Here is a complete, self-contained Python script to fine-tune the Phi-3-base model for general-purpose tool calling using GRPO.

This code includes a minimal dataset, the dynamic prompt structure, and a robust, general-purpose reward function that validates tool calls against a provided schema.

### Cell 1: Setup and Installation

In [None]:
%%capture
# Automatically select the appropriate PyTorch index at runtime by inspecting the installed CUDA driver version via --torch-backend=auto
# !pip install torch torchvision torchaudio --index-url https://download.pytorch.org/whl/cu121
!pip install vllm torch torchvision torchaudio --torch-backend=auto

# Install core packages without dependencies (to avoid version conflicts)
!pip install --no-deps bitsandbytes accelerate xformers==0.0.29.post3 peft trl

# Install specific triton version without dependencies
!pip install triton==2.1.0 --no-deps

# Install unsloth-related packages
!pip install --no-deps cut_cross_entropy unsloth_zoo
!pip install --no-deps unsloth

# Install remaining packages with dependencies (these are generally stable)
!pip install sentencepiece protobuf datasets huggingface_hub hf_transfer

In [None]:
import torch
import triton
import unsloth
print(f"PyTorch: {torch.__version__}")
print(f"CUDA available: {torch.cuda.is_available()}")
print(f"Triton: {triton.__version__}")
print("All packages installed successfully!")

### Load base model

In [None]:
# Import FastLanguageModel instead of AutoModelForCausalLM.from_pretrained form
# Huggingface which leverages Optimized Kernels, Efficient Memory Management,
# Smart Data Type Handling ( Precision) to improve training speed
import torch
import json
import re
from datasets import Dataset
from transformers import AutoTokenizer
from trl import GRPOTrainer, GRPOConfig
from trl import SFTTrainer, SFTConfig
from google.colab import userdata
from unsloth import FastLanguageModel

### Cell 2: Imports and Model Loading with Unsloth
This is the key change.
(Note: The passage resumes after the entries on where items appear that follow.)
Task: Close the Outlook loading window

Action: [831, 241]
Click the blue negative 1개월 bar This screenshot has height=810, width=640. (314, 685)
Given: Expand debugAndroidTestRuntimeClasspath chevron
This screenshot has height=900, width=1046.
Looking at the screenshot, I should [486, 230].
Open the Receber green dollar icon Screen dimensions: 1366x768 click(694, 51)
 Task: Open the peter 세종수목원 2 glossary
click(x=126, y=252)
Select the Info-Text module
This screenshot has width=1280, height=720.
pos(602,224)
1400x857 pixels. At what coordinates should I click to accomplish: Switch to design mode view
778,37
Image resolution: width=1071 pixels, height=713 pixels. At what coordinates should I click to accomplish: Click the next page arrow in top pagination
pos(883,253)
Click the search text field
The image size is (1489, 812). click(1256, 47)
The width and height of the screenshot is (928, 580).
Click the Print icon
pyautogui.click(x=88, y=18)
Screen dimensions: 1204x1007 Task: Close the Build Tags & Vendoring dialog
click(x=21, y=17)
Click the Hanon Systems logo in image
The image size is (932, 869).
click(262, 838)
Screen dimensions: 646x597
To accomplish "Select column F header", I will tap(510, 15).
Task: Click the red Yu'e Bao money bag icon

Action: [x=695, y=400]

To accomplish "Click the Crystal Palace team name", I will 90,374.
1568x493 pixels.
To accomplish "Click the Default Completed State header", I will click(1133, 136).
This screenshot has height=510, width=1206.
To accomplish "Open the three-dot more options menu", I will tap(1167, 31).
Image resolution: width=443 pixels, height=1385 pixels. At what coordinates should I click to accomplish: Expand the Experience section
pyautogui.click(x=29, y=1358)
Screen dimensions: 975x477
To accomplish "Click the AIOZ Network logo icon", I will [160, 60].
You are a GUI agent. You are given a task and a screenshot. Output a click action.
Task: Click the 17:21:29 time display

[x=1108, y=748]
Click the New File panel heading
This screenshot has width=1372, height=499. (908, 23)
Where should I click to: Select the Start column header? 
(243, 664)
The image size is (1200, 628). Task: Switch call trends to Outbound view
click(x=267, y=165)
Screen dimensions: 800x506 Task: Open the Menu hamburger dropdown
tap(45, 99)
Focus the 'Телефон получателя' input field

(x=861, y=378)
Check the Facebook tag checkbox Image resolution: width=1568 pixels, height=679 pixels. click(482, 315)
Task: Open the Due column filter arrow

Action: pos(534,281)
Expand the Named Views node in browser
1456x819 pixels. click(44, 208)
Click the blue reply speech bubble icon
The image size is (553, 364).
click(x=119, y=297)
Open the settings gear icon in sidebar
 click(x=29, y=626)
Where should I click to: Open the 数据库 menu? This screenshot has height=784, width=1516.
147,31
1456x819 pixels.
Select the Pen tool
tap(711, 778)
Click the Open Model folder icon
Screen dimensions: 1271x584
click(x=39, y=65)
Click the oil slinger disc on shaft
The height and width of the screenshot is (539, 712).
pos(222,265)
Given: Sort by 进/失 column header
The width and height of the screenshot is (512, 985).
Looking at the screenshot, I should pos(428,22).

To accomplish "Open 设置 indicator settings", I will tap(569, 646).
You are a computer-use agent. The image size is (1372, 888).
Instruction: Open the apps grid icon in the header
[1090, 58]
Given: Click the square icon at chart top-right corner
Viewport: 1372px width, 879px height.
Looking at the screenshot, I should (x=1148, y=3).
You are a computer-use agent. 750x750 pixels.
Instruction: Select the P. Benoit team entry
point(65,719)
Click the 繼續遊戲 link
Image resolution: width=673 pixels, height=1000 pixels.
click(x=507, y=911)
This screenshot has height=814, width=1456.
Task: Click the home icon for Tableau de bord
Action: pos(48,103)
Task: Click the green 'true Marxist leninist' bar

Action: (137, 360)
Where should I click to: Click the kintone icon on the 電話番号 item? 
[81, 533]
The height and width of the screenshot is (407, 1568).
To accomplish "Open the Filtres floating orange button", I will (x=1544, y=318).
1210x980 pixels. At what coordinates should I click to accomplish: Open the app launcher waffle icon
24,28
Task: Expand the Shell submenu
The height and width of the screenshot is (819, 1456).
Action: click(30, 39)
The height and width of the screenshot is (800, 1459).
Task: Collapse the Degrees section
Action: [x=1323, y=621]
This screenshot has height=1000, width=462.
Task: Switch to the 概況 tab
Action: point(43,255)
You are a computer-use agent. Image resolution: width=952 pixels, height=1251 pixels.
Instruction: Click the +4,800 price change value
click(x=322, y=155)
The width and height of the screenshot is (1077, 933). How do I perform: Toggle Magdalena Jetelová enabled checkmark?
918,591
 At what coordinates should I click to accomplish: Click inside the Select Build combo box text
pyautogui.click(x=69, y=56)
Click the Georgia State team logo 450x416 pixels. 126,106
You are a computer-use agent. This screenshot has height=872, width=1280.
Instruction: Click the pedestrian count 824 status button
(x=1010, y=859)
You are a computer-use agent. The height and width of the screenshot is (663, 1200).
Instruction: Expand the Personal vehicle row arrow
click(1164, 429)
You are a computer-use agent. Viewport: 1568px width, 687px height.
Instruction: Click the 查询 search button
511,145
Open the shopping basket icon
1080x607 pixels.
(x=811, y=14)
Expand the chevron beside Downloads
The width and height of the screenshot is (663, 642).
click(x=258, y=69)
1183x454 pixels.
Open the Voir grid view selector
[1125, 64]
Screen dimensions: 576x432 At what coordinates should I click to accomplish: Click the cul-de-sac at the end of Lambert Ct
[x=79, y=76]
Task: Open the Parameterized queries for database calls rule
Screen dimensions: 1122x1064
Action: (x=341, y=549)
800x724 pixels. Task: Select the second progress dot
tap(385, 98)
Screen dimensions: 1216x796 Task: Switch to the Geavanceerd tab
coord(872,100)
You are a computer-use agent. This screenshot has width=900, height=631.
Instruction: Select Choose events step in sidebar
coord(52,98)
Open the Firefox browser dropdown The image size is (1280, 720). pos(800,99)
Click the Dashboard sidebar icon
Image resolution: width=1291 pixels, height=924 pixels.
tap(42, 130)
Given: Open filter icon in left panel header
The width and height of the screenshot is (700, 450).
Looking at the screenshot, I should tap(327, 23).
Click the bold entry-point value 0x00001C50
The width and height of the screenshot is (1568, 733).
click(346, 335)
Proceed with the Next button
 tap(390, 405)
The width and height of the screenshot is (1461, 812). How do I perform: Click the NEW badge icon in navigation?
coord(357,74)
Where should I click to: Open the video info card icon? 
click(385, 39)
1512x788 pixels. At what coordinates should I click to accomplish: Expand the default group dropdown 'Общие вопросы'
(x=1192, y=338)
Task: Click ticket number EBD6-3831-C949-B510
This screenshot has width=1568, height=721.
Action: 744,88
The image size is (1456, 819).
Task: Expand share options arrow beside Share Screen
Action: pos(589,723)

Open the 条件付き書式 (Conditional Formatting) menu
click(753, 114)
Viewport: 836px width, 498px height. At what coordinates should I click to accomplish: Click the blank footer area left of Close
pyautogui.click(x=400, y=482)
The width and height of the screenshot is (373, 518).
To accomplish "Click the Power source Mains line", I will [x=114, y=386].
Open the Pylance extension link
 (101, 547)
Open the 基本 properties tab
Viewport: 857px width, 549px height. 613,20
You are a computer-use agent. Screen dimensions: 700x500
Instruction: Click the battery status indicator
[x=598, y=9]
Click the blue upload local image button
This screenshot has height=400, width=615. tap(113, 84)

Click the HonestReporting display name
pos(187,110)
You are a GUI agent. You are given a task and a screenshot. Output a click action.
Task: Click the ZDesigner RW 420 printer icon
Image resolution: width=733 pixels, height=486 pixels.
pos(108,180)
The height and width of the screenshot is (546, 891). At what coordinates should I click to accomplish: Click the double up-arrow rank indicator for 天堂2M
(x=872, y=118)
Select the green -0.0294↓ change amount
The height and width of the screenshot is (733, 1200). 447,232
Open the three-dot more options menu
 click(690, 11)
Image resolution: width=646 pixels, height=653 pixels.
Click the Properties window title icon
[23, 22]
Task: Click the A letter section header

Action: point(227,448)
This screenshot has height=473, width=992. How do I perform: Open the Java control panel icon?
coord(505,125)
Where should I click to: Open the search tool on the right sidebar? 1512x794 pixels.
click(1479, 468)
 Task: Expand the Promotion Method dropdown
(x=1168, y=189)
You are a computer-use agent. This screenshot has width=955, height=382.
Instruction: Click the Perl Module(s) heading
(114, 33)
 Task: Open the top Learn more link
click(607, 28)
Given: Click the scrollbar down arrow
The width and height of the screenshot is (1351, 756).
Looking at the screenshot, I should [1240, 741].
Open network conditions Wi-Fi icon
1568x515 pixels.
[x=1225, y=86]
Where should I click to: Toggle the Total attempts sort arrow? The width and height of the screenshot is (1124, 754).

We use FastLanguageModel from Unsloth, which automatically handles the backend optimizations for significantly faster training and lower memory usage.

In [None]:
# More info about parameters: https://huggingface.co/docs/peft/v0.11.0/en/package_reference/lora#peft.LoraConfig
target_modules =  ["q_proj", "k_proj", "v_proj", "o_proj",
                   "gate_proj", "up_proj", "down_proj"]

# When adding special tokens
train_embeddings = False

if train_embeddings:
  target_modules = target_modules + ["lm_head"]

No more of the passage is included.